MATERIAL SUPPLIED -
____

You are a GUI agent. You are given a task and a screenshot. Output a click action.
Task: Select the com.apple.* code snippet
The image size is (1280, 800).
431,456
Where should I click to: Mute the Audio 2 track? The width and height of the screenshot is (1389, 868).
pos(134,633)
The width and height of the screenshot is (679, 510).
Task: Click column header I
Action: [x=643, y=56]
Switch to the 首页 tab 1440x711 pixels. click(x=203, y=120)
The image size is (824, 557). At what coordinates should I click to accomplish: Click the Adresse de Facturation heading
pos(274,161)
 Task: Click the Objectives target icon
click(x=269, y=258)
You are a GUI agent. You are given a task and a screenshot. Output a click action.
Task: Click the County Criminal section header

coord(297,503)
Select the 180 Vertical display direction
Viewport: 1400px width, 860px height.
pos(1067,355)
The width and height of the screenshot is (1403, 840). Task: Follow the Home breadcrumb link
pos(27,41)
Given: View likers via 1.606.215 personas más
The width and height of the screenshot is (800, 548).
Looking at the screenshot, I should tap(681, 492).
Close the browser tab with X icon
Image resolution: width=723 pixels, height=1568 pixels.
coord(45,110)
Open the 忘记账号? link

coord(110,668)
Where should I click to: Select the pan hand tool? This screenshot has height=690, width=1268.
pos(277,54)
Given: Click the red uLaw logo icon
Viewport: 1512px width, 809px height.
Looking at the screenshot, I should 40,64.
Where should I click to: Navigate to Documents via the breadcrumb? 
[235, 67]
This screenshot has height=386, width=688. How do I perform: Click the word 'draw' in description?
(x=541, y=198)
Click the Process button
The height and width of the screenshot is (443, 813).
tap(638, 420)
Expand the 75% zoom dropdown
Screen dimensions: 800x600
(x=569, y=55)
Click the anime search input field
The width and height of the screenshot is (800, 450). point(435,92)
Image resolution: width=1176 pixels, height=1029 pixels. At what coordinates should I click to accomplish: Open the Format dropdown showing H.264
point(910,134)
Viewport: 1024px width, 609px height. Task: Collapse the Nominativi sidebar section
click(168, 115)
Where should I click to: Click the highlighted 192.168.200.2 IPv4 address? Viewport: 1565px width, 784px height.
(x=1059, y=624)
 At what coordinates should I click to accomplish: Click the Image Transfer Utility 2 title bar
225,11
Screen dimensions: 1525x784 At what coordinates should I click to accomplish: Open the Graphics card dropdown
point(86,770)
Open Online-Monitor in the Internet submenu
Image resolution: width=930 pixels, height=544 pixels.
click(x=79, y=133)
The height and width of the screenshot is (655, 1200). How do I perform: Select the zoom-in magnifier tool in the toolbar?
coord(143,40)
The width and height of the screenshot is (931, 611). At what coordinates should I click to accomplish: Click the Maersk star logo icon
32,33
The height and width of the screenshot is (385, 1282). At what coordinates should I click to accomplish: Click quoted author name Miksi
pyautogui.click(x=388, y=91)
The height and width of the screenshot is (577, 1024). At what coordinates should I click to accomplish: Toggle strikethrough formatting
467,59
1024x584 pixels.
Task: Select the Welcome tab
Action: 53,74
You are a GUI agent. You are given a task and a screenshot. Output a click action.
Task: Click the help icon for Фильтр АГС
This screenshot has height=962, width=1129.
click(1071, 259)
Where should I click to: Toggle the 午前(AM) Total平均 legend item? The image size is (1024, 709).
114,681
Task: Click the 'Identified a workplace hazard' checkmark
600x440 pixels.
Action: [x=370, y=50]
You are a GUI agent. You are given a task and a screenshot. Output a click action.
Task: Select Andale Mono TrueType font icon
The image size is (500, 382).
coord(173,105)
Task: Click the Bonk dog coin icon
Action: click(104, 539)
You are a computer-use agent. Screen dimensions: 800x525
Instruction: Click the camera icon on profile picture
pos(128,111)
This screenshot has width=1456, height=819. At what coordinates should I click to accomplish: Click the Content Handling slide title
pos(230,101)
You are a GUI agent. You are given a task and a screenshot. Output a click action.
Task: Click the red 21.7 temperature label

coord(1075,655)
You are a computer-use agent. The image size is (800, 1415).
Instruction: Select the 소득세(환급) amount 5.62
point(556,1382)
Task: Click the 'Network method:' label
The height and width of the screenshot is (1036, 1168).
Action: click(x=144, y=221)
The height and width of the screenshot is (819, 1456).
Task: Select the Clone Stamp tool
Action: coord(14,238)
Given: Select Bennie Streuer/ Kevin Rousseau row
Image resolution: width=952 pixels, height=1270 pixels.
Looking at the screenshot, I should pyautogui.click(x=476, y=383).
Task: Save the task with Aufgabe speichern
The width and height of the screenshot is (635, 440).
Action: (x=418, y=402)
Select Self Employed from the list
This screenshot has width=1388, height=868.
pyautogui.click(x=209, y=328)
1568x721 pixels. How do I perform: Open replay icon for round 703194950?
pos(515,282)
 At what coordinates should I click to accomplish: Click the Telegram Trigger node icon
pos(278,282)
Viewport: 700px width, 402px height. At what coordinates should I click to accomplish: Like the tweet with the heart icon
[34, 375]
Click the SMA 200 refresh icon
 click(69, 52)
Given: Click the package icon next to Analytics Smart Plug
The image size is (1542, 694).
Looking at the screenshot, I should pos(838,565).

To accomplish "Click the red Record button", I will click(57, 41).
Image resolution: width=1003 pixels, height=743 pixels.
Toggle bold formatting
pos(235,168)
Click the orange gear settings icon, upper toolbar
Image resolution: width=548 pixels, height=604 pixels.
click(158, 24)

____

Render the material above as a numbered list, skipping any blank lines.

1. You are a GUI agent. You are given a task and a screenshot. Output a click action.
2. Task: Select the com.apple.* code snippet
3. The image size is (1280, 800).
4. 431,456
5. Where should I click to: Mute the Audio 2 track? The width and height of the screenshot is (1389, 868).
6. pos(134,633)
7. The width and height of the screenshot is (679, 510).
8. Task: Click column header I
9. Action: [x=643, y=56]
10. Switch to the 首页 tab 1440x711 pixels. click(x=203, y=120)
11. The image size is (824, 557). At what coordinates should I click to accomplish: Click the Adresse de Facturation heading
12. pos(274,161)
13.  Task: Click the Objectives target icon
14. click(x=269, y=258)
15. You are a GUI agent. You are given a task and a screenshot. Output a click action.
16. Task: Click the County Criminal section header
17. coord(297,503)
18. Select the 180 Vertical display direction
19. Viewport: 1400px width, 860px height.
20. pos(1067,355)
21. The width and height of the screenshot is (1403, 840). Task: Follow the Home breadcrumb link
22. pos(27,41)
23. Given: View likers via 1.606.215 personas más
24. The width and height of the screenshot is (800, 548).
25. Looking at the screenshot, I should tap(681, 492).
26. Close the browser tab with X icon
27. Image resolution: width=723 pixels, height=1568 pixels.
28. coord(45,110)
29. Open the 忘记账号? link
30. coord(110,668)
31. Where should I click to: Select the pan hand tool? This screenshot has height=690, width=1268.
32. pos(277,54)
33. Given: Click the red uLaw logo icon
34. Viewport: 1512px width, 809px height.
35. Looking at the screenshot, I should 40,64.
36. Where should I click to: Navigate to Documents via the breadcrumb? 
37. [235, 67]
38. This screenshot has height=386, width=688. How do I perform: Click the word 'draw' in description?
39. (x=541, y=198)
40. Click the Process button
41. The height and width of the screenshot is (443, 813).
42. tap(638, 420)
43. Expand the 75% zoom dropdown
44. Screen dimensions: 800x600
45. (x=569, y=55)
46. Click the anime search input field
47. The width and height of the screenshot is (800, 450). point(435,92)
48. Image resolution: width=1176 pixels, height=1029 pixels. At what coordinates should I click to accomplish: Open the Format dropdown showing H.264
49. point(910,134)
50. Viewport: 1024px width, 609px height. Task: Collapse the Nominativi sidebar section
51. click(168, 115)
52. Where should I click to: Click the highlighted 192.168.200.2 IPv4 address? Viewport: 1565px width, 784px height.
53. (x=1059, y=624)
54.  At what coordinates should I click to accomplish: Click the Image Transfer Utility 2 title bar
55. 225,11
56. Screen dimensions: 1525x784 At what coordinates should I click to accomplish: Open the Graphics card dropdown
57. point(86,770)
58. Open Online-Monitor in the Internet submenu
59. Image resolution: width=930 pixels, height=544 pixels.
60. click(x=79, y=133)
61. The height and width of the screenshot is (655, 1200). How do I perform: Select the zoom-in magnifier tool in the toolbar?
62. coord(143,40)
63. The width and height of the screenshot is (931, 611). At what coordinates should I click to accomplish: Click the Maersk star logo icon
64. 32,33
65. The height and width of the screenshot is (385, 1282). At what coordinates should I click to accomplish: Click quoted author name Miksi
66. pyautogui.click(x=388, y=91)
67. The height and width of the screenshot is (577, 1024). At what coordinates should I click to accomplish: Toggle strikethrough formatting
68. 467,59
69. 1024x584 pixels.
70. Task: Select the Welcome tab
71. Action: 53,74
72. You are a GUI agent. You are given a task and a screenshot. Output a click action.
73. Task: Click the help icon for Фильтр АГС
74. This screenshot has height=962, width=1129.
75. click(1071, 259)
76. Where should I click to: Toggle the 午前(AM) Total平均 legend item? The image size is (1024, 709).
77. 114,681
78. Task: Click the 'Identified a workplace hazard' checkmark
79. 600x440 pixels.
80. Action: [x=370, y=50]
81. You are a GUI agent. You are given a task and a screenshot. Output a click action.
82. Task: Select Andale Mono TrueType font icon
83. The image size is (500, 382).
84. coord(173,105)
85. Task: Click the Bonk dog coin icon
86. Action: click(104, 539)
87. You are a computer-use agent. Screen dimensions: 800x525
88. Instruction: Click the camera icon on profile picture
89. pos(128,111)
90. This screenshot has width=1456, height=819. At what coordinates should I click to accomplish: Click the Content Handling slide title
91. pos(230,101)
92. You are a GUI agent. You are given a task and a screenshot. Output a click action.
93. Task: Click the red 21.7 temperature label
94. coord(1075,655)
95. You are a computer-use agent. The image size is (800, 1415).
96. Instruction: Select the 소득세(환급) amount 5.62
97. point(556,1382)
98. Task: Click the 'Network method:' label
99. The height and width of the screenshot is (1036, 1168).
100. Action: click(x=144, y=221)
101. The height and width of the screenshot is (819, 1456).
102. Task: Select the Clone Stamp tool
103. Action: coord(14,238)
104. Given: Select Bennie Streuer/ Kevin Rousseau row
105. Image resolution: width=952 pixels, height=1270 pixels.
106. Looking at the screenshot, I should pyautogui.click(x=476, y=383).
107. Task: Save the task with Aufgabe speichern
108. The width and height of the screenshot is (635, 440).
109. Action: (x=418, y=402)
110. Select Self Employed from the list
111. This screenshot has width=1388, height=868.
112. pyautogui.click(x=209, y=328)
113. 1568x721 pixels. How do I perform: Open replay icon for round 703194950?
114. pos(515,282)
115.  At what coordinates should I click to accomplish: Click the Telegram Trigger node icon
116. pos(278,282)
117. Viewport: 700px width, 402px height. At what coordinates should I click to accomplish: Like the tweet with the heart icon
118. [34, 375]
119. Click the SMA 200 refresh icon
120.  click(69, 52)
121. Given: Click the package icon next to Analytics Smart Plug
122. The image size is (1542, 694).
123. Looking at the screenshot, I should pos(838,565).
124. To accomplish "Click the red Record button", I will click(57, 41).
125. Image resolution: width=1003 pixels, height=743 pixels.
126. Toggle bold formatting
127. pos(235,168)
128. Click the orange gear settings icon, upper toolbar
129. Image resolution: width=548 pixels, height=604 pixels.
130. click(158, 24)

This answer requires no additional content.